2- Sólo podemos decir de este pastel que ha supuesto un duro golpe para el mundo animal. Todo indica que estamos ante un amago de gato, pero es imposible estar seguros.

3- Que el concepto nido unido a pastel no iba a funcionar estaba claro antes de ver este horror de la historia de la repostería mundial. Pero que las coberturas verdes tampoco acaban de cuajar en el mundo de los pasteles también nos lo deja claro este ¿manjar? que probablemente alguien hizo con muy buena intención y escaso éxito.

4- Cuando un pastel parece un guacamole es que algo va mal.

5- Atención a la cara de sorpresa de este pobre pavo real, horrorizado de sí mismo.

6- Sí, sabemos que no es un pastel exactamente, pero era injusto dejar fuera de un ranking de horrores gastronómicos a este pan en forma de buda con un anacardo por sonrisa.

7- Después están los pasteles que son feos pero molan.
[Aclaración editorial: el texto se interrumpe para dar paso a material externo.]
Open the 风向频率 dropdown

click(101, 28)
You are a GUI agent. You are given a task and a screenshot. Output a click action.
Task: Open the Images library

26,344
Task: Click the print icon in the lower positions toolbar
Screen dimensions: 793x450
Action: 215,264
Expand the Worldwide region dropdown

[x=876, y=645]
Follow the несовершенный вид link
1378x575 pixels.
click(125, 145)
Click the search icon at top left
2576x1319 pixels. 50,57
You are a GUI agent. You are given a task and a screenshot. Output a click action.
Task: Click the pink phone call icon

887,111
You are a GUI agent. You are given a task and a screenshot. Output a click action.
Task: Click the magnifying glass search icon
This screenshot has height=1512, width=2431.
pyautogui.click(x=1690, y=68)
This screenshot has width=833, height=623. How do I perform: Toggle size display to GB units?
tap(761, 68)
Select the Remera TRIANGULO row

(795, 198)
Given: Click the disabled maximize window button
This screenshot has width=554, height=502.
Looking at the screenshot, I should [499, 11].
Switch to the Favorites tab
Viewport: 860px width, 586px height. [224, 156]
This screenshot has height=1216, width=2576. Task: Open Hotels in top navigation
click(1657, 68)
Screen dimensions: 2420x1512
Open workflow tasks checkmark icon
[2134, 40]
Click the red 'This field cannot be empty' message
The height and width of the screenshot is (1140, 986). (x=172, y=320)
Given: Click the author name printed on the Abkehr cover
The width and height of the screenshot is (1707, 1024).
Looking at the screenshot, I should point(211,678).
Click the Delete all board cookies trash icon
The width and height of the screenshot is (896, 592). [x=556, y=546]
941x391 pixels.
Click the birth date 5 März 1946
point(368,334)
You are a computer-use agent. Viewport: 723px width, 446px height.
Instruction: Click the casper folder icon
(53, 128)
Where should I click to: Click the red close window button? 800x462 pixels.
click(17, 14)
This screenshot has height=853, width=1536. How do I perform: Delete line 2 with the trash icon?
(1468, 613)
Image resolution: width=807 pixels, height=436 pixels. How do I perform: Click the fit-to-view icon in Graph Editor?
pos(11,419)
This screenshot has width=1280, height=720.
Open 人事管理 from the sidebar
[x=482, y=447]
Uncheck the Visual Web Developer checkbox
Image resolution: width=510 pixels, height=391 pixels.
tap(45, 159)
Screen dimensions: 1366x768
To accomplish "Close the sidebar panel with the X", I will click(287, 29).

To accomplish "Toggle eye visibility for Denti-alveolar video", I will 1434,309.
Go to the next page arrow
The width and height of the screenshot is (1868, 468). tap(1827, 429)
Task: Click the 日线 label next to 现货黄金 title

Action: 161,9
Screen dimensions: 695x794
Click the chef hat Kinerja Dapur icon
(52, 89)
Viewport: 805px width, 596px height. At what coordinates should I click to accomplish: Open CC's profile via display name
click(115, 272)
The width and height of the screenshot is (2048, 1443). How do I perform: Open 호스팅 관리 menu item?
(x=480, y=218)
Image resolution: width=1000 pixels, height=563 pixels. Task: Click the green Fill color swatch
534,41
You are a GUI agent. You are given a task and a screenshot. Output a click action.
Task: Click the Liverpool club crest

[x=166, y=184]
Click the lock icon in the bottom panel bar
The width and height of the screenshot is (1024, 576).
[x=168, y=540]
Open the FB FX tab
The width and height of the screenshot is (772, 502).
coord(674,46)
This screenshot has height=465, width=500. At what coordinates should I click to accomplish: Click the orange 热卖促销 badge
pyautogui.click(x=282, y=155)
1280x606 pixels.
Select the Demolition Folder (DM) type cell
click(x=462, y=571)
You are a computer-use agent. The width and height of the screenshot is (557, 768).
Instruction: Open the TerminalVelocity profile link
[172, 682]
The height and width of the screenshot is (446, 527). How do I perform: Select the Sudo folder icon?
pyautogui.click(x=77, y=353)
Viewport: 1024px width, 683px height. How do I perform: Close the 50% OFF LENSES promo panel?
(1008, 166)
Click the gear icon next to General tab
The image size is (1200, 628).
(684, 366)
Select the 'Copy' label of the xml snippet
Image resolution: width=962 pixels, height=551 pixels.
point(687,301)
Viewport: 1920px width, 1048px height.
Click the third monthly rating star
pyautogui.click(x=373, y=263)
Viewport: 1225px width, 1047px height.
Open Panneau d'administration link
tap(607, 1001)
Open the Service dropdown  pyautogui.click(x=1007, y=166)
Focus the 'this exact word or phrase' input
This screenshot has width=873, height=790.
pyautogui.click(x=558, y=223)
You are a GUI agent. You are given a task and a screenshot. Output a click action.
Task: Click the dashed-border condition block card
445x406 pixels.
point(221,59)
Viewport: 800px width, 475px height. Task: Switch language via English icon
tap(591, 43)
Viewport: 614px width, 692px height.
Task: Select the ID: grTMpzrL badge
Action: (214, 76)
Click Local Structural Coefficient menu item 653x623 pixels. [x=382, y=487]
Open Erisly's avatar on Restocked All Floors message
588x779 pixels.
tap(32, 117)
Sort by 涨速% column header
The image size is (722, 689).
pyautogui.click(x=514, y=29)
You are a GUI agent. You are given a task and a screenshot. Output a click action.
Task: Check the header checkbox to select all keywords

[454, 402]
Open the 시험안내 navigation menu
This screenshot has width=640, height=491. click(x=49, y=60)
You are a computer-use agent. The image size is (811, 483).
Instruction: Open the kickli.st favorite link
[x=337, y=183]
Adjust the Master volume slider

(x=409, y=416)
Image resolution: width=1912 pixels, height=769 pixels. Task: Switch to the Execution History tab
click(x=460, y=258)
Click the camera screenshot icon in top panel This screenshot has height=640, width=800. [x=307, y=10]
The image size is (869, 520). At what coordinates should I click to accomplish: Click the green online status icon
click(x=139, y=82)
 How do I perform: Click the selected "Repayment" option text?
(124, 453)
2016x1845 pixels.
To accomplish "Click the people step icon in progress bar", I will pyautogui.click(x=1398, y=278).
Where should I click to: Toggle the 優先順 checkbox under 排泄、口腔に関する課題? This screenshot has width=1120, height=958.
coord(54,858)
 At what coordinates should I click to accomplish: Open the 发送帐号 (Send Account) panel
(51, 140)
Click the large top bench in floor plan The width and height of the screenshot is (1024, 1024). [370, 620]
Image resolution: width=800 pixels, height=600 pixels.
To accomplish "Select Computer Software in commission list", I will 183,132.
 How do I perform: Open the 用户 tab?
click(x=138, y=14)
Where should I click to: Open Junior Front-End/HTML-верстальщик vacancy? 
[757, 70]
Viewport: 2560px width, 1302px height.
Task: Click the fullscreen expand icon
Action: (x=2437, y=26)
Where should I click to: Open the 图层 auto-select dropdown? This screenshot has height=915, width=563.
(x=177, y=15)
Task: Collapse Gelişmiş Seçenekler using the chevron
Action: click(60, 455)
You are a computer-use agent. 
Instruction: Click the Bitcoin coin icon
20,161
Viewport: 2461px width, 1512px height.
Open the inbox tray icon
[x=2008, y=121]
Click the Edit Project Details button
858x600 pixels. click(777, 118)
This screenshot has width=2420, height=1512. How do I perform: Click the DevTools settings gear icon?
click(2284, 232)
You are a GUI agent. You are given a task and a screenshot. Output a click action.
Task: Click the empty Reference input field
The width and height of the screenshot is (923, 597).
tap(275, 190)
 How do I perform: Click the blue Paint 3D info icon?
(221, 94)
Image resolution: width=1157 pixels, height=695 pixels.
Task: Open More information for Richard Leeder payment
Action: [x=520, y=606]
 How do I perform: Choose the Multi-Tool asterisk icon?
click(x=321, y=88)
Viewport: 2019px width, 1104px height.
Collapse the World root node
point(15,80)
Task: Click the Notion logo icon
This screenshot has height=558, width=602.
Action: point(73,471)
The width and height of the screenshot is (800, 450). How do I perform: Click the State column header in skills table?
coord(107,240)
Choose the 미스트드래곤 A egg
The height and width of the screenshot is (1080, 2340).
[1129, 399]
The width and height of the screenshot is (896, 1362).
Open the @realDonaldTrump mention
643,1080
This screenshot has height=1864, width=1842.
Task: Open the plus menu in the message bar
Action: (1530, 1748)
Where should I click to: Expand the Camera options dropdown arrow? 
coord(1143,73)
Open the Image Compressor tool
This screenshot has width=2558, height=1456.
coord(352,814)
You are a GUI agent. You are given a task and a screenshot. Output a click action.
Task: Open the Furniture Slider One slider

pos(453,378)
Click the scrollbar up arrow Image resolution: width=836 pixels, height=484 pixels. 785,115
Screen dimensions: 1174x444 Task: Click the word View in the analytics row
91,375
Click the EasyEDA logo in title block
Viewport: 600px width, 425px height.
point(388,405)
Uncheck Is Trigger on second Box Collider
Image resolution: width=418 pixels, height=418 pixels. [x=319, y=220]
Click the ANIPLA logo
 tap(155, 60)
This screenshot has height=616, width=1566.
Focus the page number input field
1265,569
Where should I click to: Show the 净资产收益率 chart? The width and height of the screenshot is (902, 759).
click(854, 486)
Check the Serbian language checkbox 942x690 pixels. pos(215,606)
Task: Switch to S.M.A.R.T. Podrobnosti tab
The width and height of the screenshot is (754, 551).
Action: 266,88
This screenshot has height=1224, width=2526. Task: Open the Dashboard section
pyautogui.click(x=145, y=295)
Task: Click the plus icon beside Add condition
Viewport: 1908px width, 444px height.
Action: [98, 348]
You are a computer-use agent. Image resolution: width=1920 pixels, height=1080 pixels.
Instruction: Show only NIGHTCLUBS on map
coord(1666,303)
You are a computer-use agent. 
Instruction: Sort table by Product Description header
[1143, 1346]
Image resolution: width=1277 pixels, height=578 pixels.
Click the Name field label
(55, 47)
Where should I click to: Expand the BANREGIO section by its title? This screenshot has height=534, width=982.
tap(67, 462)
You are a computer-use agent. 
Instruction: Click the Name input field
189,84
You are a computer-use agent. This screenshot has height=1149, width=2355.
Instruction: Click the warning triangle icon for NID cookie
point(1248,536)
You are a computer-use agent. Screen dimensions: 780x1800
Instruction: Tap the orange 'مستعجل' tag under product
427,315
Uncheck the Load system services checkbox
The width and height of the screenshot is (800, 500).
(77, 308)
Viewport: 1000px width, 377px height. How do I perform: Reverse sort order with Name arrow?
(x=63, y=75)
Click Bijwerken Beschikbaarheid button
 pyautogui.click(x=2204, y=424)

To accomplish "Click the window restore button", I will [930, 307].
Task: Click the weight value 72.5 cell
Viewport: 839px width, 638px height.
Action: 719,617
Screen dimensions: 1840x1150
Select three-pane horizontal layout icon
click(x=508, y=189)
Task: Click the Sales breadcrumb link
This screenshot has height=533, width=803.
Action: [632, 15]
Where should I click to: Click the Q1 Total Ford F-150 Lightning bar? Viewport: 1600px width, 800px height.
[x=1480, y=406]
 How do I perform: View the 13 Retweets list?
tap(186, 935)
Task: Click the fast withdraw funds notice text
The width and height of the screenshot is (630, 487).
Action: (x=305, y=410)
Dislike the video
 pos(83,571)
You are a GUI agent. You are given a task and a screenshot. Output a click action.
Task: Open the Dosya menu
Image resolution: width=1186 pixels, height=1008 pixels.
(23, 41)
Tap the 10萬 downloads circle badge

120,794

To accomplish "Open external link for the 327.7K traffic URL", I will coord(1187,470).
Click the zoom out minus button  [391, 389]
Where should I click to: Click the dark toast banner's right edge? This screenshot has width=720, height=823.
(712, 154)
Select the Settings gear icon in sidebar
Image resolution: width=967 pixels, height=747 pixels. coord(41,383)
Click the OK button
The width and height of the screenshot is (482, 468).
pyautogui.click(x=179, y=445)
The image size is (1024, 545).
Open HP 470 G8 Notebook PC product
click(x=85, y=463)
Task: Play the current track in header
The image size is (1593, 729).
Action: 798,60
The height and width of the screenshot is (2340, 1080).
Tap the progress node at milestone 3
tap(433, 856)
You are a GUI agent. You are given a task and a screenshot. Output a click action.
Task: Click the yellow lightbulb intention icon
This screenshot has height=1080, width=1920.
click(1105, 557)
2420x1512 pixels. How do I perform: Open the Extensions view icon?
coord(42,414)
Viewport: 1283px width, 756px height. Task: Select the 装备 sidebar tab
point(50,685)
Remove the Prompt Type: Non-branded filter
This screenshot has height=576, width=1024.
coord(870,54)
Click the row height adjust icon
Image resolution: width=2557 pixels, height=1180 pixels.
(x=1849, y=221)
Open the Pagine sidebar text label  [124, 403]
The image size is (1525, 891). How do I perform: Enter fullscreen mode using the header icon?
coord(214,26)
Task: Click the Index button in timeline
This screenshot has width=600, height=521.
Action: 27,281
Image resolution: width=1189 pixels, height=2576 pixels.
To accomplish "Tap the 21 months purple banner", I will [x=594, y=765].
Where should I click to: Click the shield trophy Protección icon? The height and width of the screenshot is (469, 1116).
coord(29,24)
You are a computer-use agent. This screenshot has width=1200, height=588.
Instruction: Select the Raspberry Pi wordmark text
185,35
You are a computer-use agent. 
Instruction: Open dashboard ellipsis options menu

Este es un buen ejemplo.

8- Tenemos 200 € preparados para dárselos al que se atreva a pegarle un bocado a esto.

9- Es muy fácil reírse, pero también es cierto que el cometido no era fácil.

10- Lo peor de este pastel es que alguien lo creó con la intención de que fuese bonito, y lo amasó con amor y paciencia creyendo que el desenlace iba a ser diferente. Una nueva muestra de que el mundo animal suele ser profusamente maltratado en el mundo de la repostería.